SHORT EXERCISE -> Copy the listing verbatim from the line with "Viewport: 1000px width, 1778px" to the line with "coord(500,1575)", keeping both of those lines and leaving out the pictures.

GIVEN DATA ->
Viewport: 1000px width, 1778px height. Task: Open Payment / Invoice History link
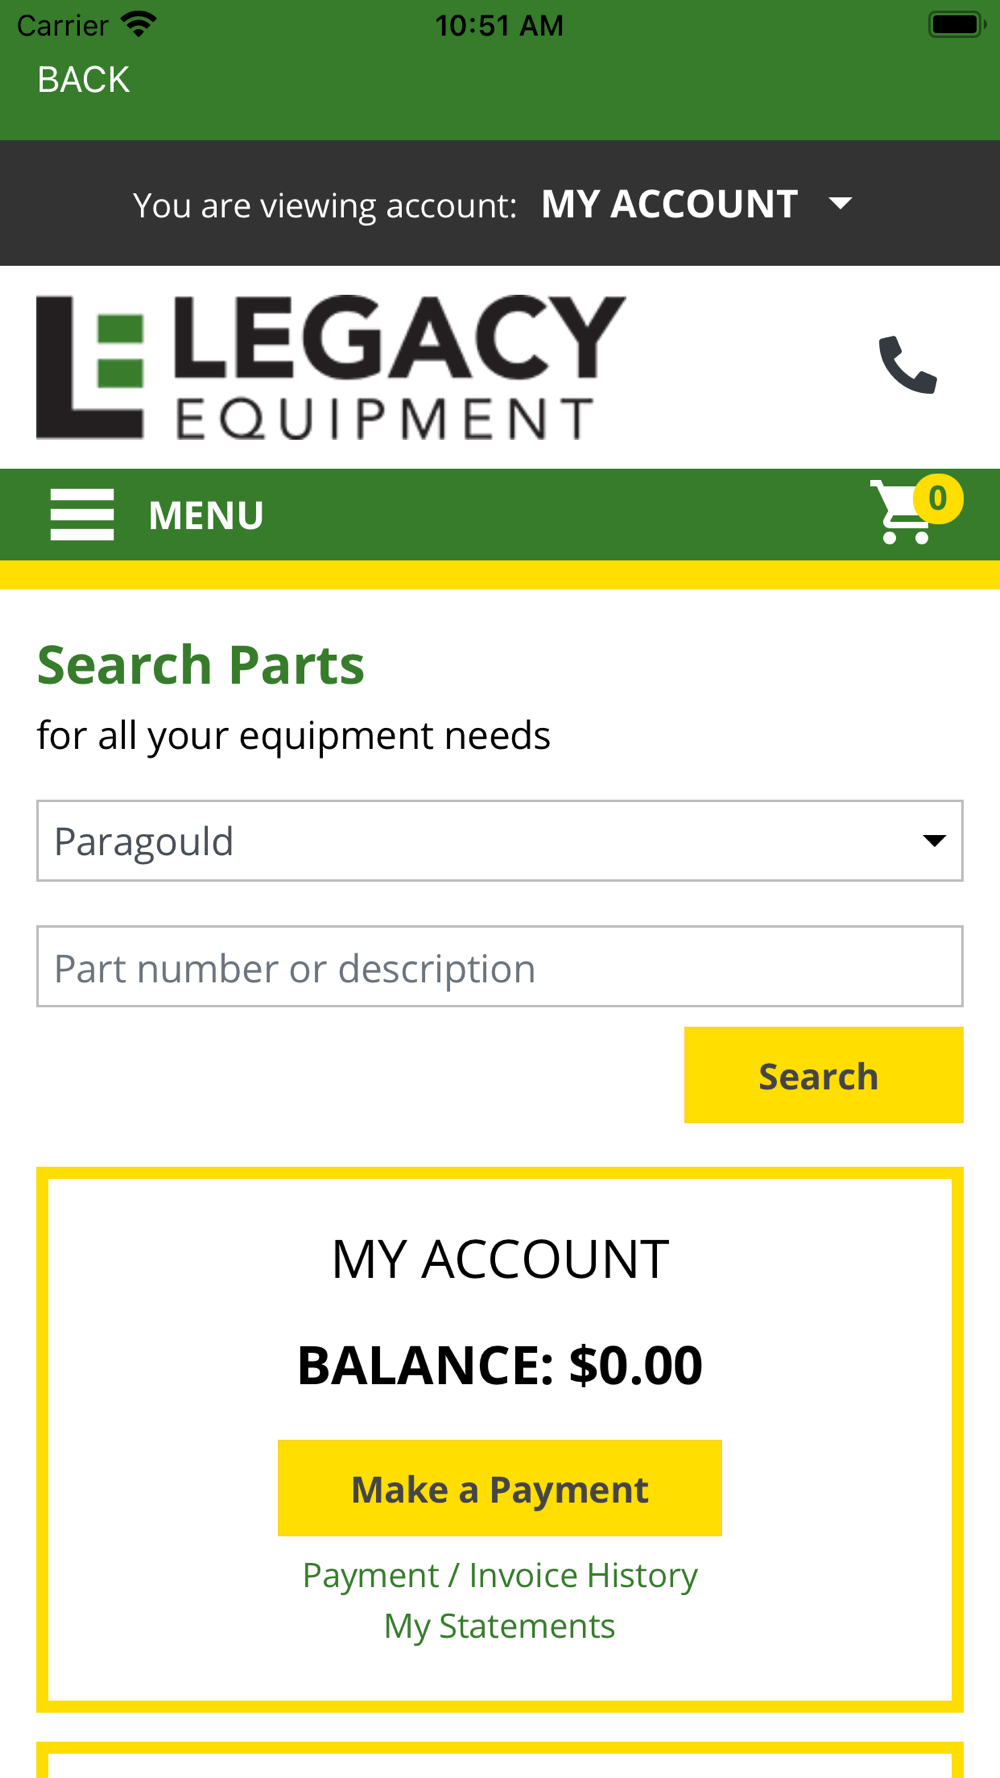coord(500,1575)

--

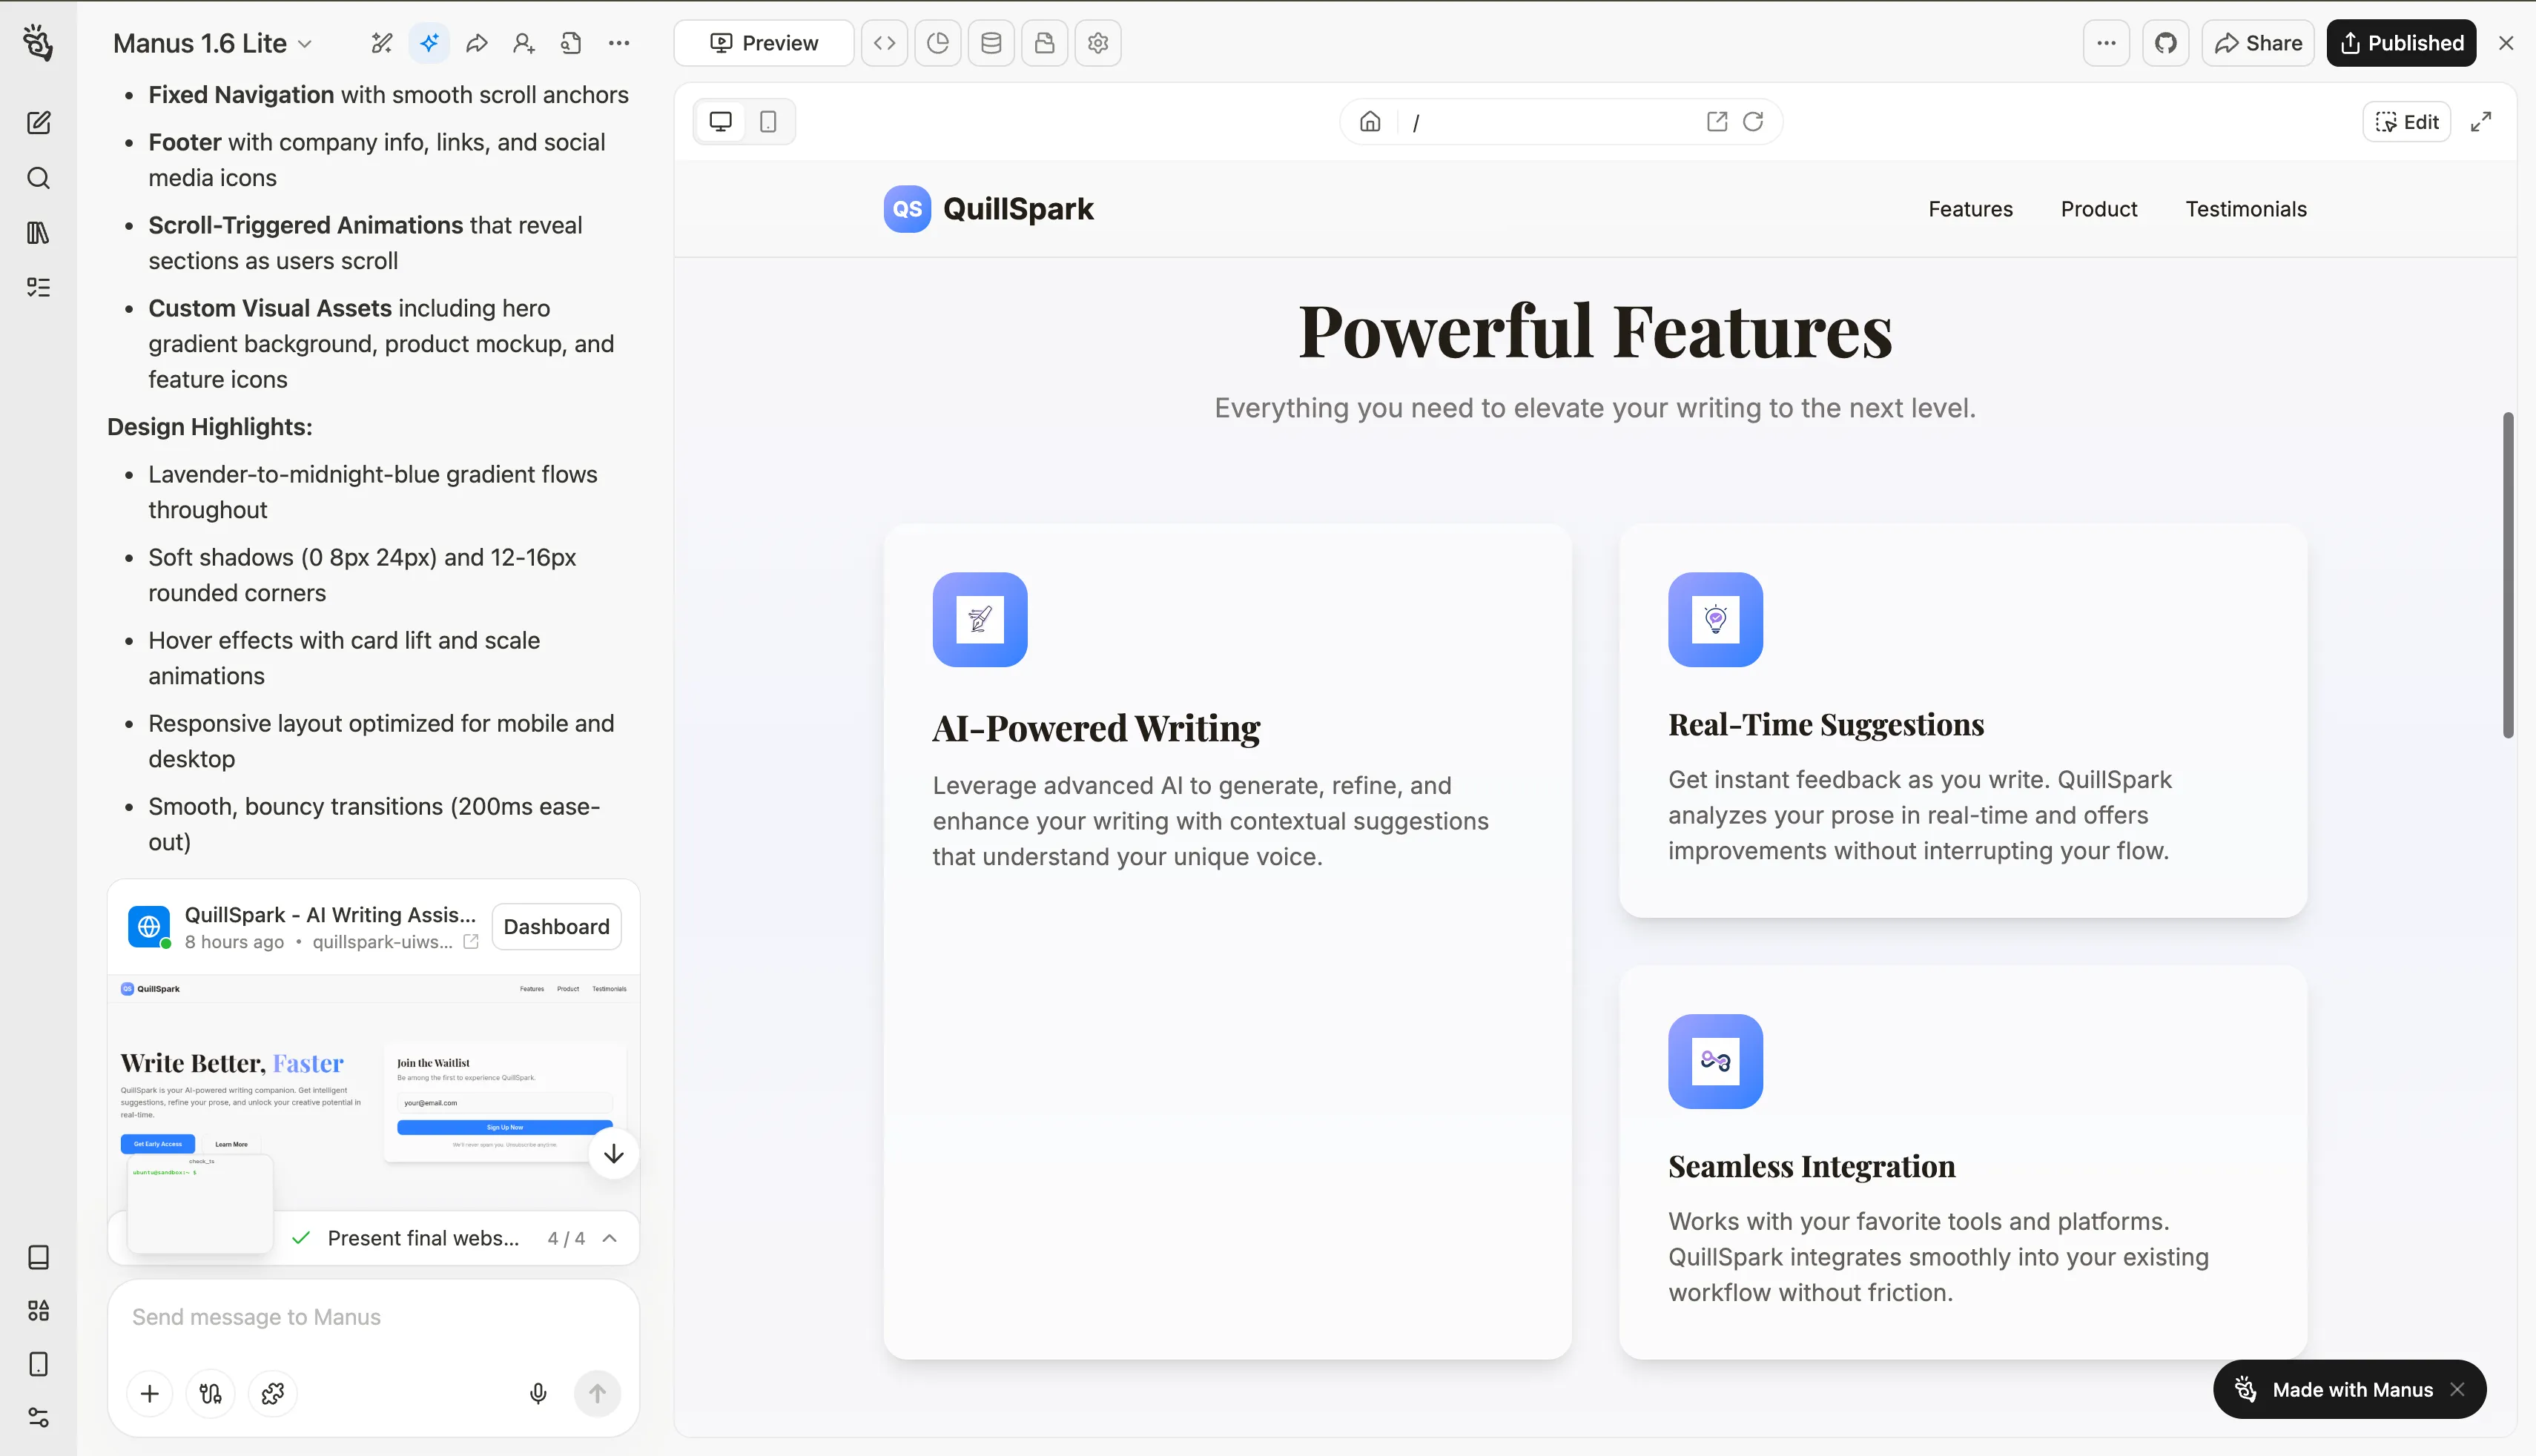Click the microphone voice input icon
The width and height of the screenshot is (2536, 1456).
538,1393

==

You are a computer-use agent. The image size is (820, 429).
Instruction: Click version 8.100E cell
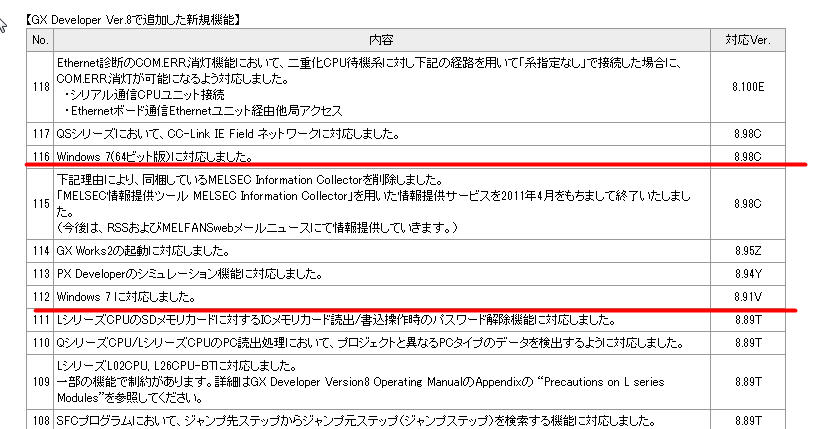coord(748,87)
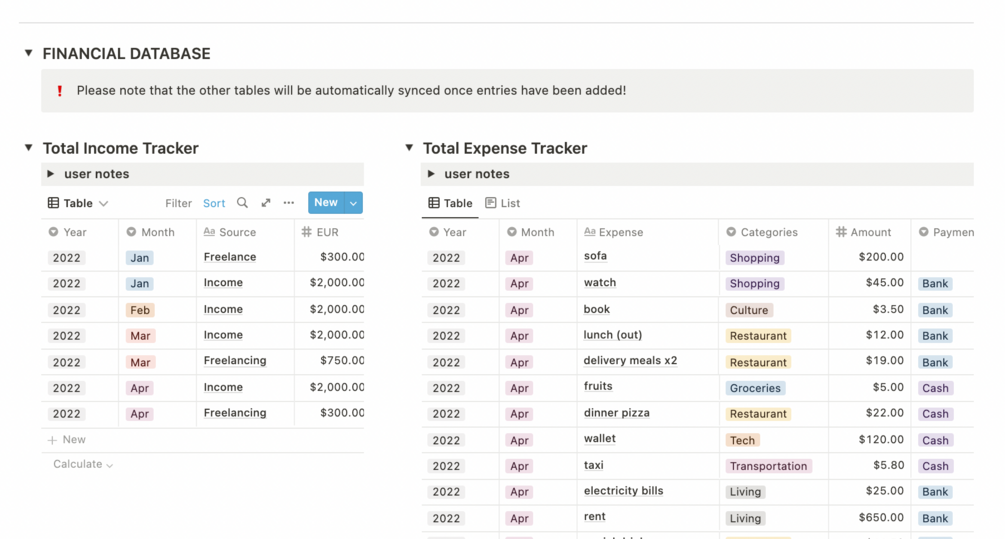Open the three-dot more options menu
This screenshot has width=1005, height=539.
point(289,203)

SOLUTION TO THIS EXERCISE ->
Viewport: 1000px width, 1778px height. Task: Open Payment / Invoice History link
coord(500,1575)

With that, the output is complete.